Seongnam FC (Hangul: 성남 FC) is a South Korean professional football club based in Seongnam that competes in the K League 2, the second tier of South Korean football. Founded in 1989 as Ilhwa Chunma Football Club, the club has won seven national league titles, three FA Cups, three League Cups, and two AFC Champions League titles. Seongnam also placed fifth in the IFFHS Asian Clubs of the 20th century.

In 2014, the club was bought by the Seongnam City Government and was renamed as Seongnam FC.

History

Ilhwa Chunma era 1989–2013

Foundation 
In 1975, Sun Myung Moon, the owner of Tongil Group, wanted to found a professional football club in South Korea. Since the Korean Super League was founded in 1983, he tried to find a club to participate in the league but Choi Soon-young, the head of Korea Football Association, ignored Moon's interest due to a religious reasons.

Nevertheless, Tongil Group prepared the foundation of a new football club since 1986 and finally obtained a license from Korea Football Association as a club based in Seoul. Tongil Group firstly considered to find the club in Honam provinces but there was objection from the local community.

Officially, the club was founded on 18 March 1989 as Ilhwa Chunma Football Club (Chunma is known in Korean culture as the winged horse that the Jade Emperor riding in heaven) and the club based in Seoul became the sixth member of the Korean Super League. The foundation ceremony was held in Sheraton Walkerhill Hotel in Seoul. Korea Football Association helped the club to form a team quickly by giving the permission to have six priority picks out of players from Honam regions in the 1989 K League draft. The club has chosen six players, including Ko Jeong-woon and signed Park Jong-hwan as the head coach. The contract with Park was a lucrative deal back then, deposit 100 million KRW with 48 million KRW as annual salary.

Early successes 
The club was successful from its beginning, winning its first League Cup three years after its foundation in 1992 and winning three consecutive league titles from 1993 to 1995. In 1995, K League clubs wanted to stop the club's third consecutive title and agreed to change the league format back to two stages and the championship playoffs system; however, Ilhwa Chunma still won the title. Seongnam also won the 1995 Asian Club Championship, defeating Al-Nasr 1–0 after extra time in the final.

_DATASET CONTENT_.

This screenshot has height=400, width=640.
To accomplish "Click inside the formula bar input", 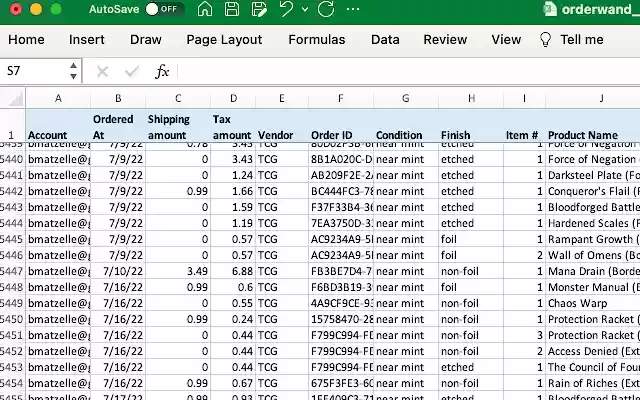I will (400, 71).
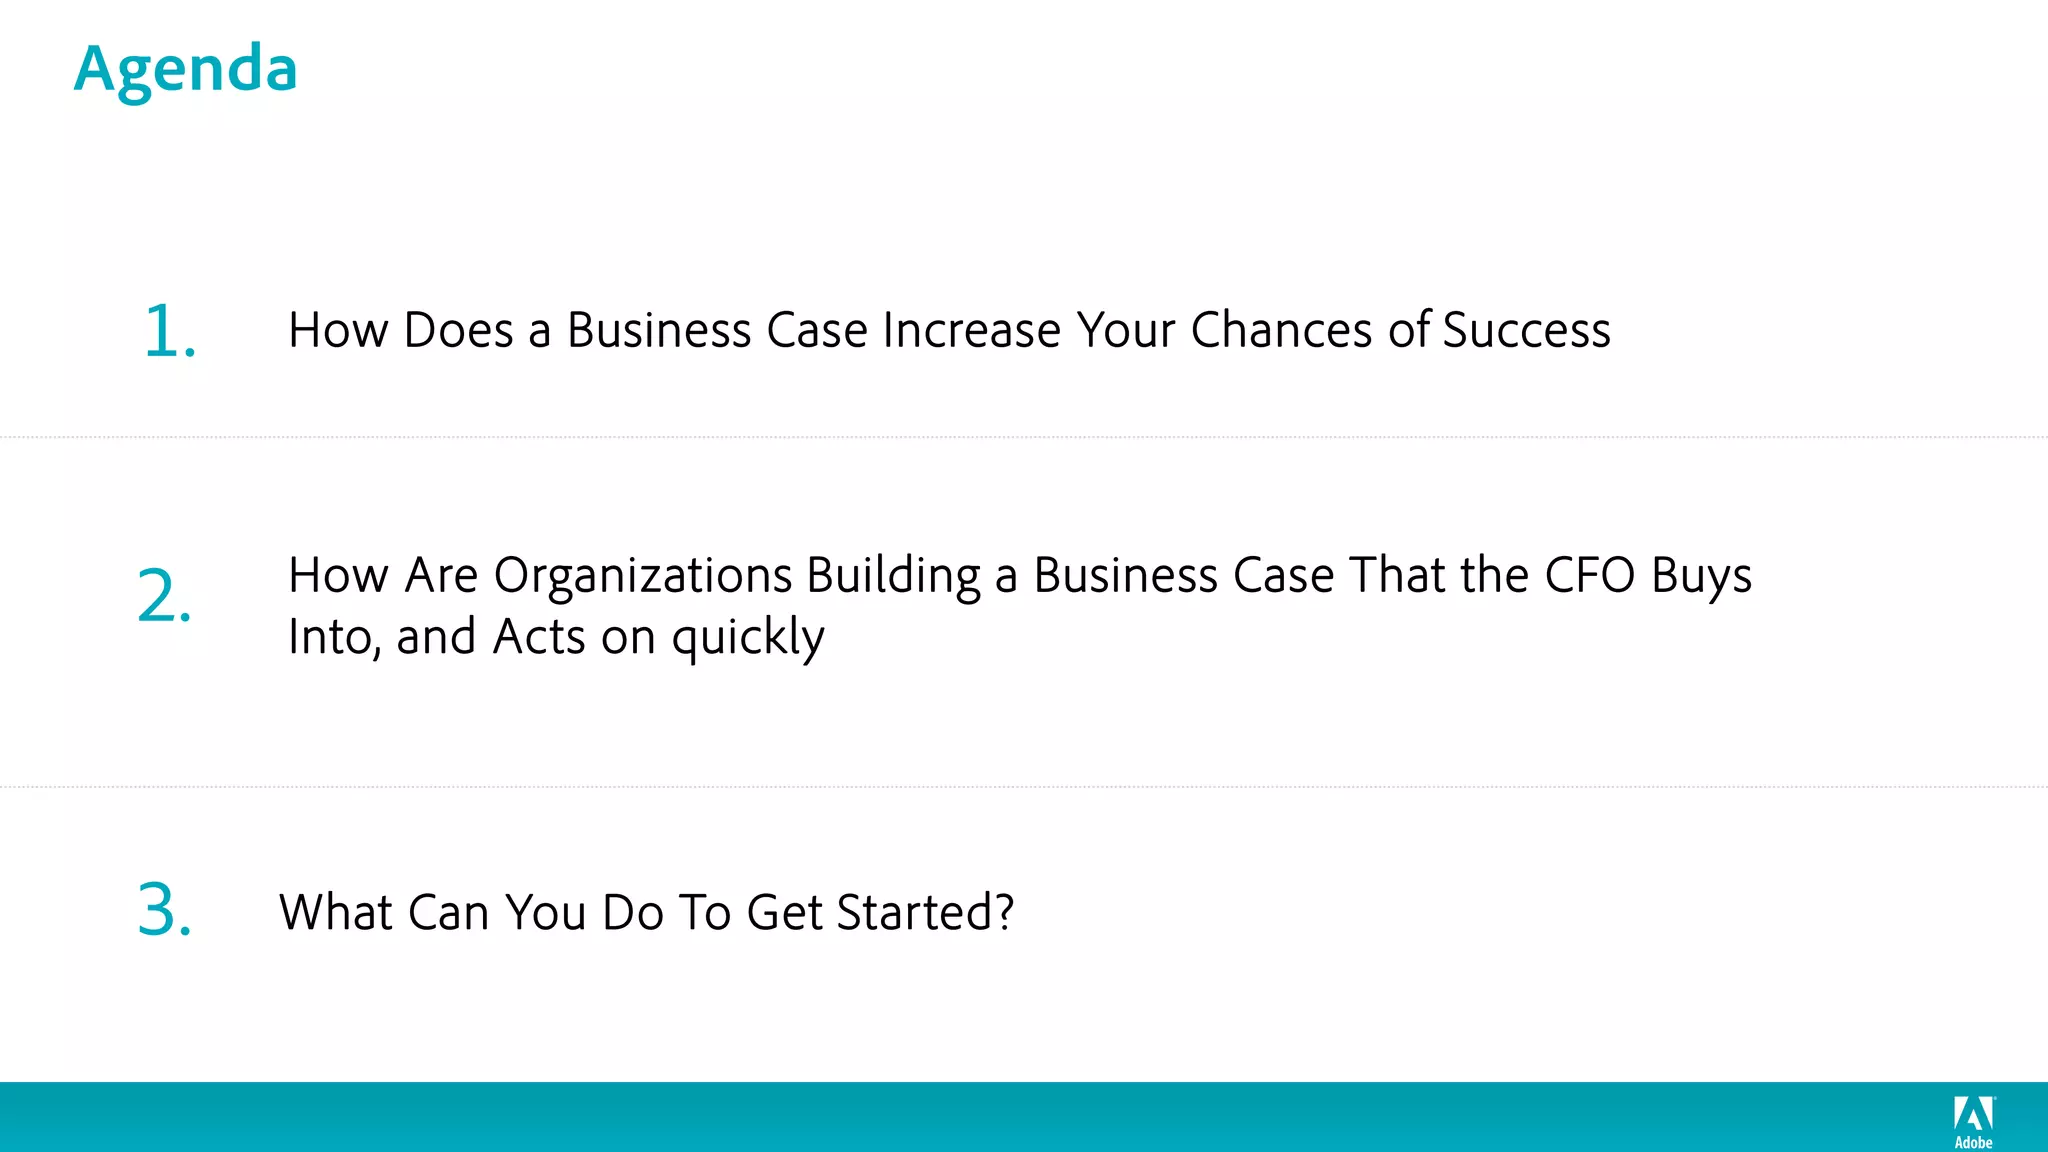Click the word 'quickly' in item two

click(748, 638)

_WHAT YOU ARE ASKED TO DO_.
Decide whether each statement agrees with the Seongnam FC text, answering yes or no and quoting the exact words of the text that decide it: (a) the club was founded in 1989 under the name Ilhwa Chunma Football Club; (b) the foundation ceremony took place in Seongnam; (c) the club won the 1995 Asian Club Championship final on penalties.

_SOLVED EXERCISE_.
(a) Yes: "Officially, the club was founded on 18 March 1989 as Ilhwa Chunma Football Club"
(b) No: "The foundation ceremony was held in Sheraton Walkerhill Hotel in Seoul."
(c) No: "defeating Al-Nasr 1–0 after extra time in the final"